AMLO sets out Mexico's 'transformation'

Newly installed Mexican President Andres Manuel Lopez Obrador launched his "transformation" of the country with a return to presidential news conferences and a new commission to investigate the internationally condemned disappearance of 43 students in 2014.

The new leader, known as AMLO, who assumed the presidency on Saturday, got down to business with a 6 am meeting with his public security team, followed by a 7 am news conference - something his predecessor, Enrique Pena Nieto, habitually avoided.

He then signed a decree creating an investigative commission to unravel the unsolved case of the missing students, a stain on Pena Nieto's legacy.

"I promise you there will be no impunity, not in this terribly sad and painful case, and not in any other," Lopez Obrador said at a ceremony where the students' parents were present.

Mexico is still haunted by the disappearance of the 43 student protesters from the Ayotzinapa teachers college in the southern state of Guerrero.

They were attacked and then detained by municipal police in the city of Iguala on Sept 26, 2014.

According to the official investigation, corrupt police then handed them over to hit men from the Guerreros Unidos drug cartel, who killed them and burned their bodies at a garbage dump.
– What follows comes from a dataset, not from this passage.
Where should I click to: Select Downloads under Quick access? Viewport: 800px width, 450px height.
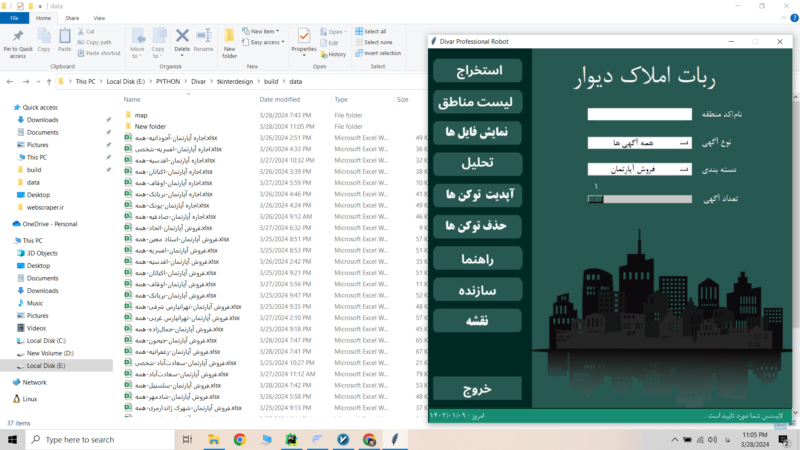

However, independent investigators found numerous holes in the official story - including a lack of forensic evidence at the supposed crime scene and indications that many of the suspects were tortured into confessing.

Lopez Obrador's nearly hourlong news conference touched on a wide range of issues. But the biggest news may have been the event itself.

It was a dramatic departure from the style of Pena Nieto, who read out scripted statements to the press on a semiregular basis but seldom took questions from journalists.

"We are going to guarantee the right to information," Lopez Obrador, 65, told a room packed with reporters.

"We're at your disposal to answer your questions. There are no limits, no censorship … The media are instruments to keep the people informed."

The Mexico City mayor said both the early-morning news conference and meeting with his public security team would be daily rituals, calling the record-breaking violence fueled by Mexico's drug cartels "the issue that most worries Mexicans".

He also repeated his statement that he has a "respectful" relationship with US President Donald Trump, and called for a deal in which the United States would invest in economic development in Mexico and Central America to stop the flow of migrants across the US-Mexican border.

Trump for his part is pressuring Mexico for a deal to keep asylum-seeking migrants on its side of the border while their claims are processed, a possible source of tension between the two leaders.

But they have gotten off to a warm start so far - and Trump again tweeted his congratulations.

Lopez Obrador "had a tremendous political victory with the great support of the Mexican People. We will work well together for many years to come!" he wrote.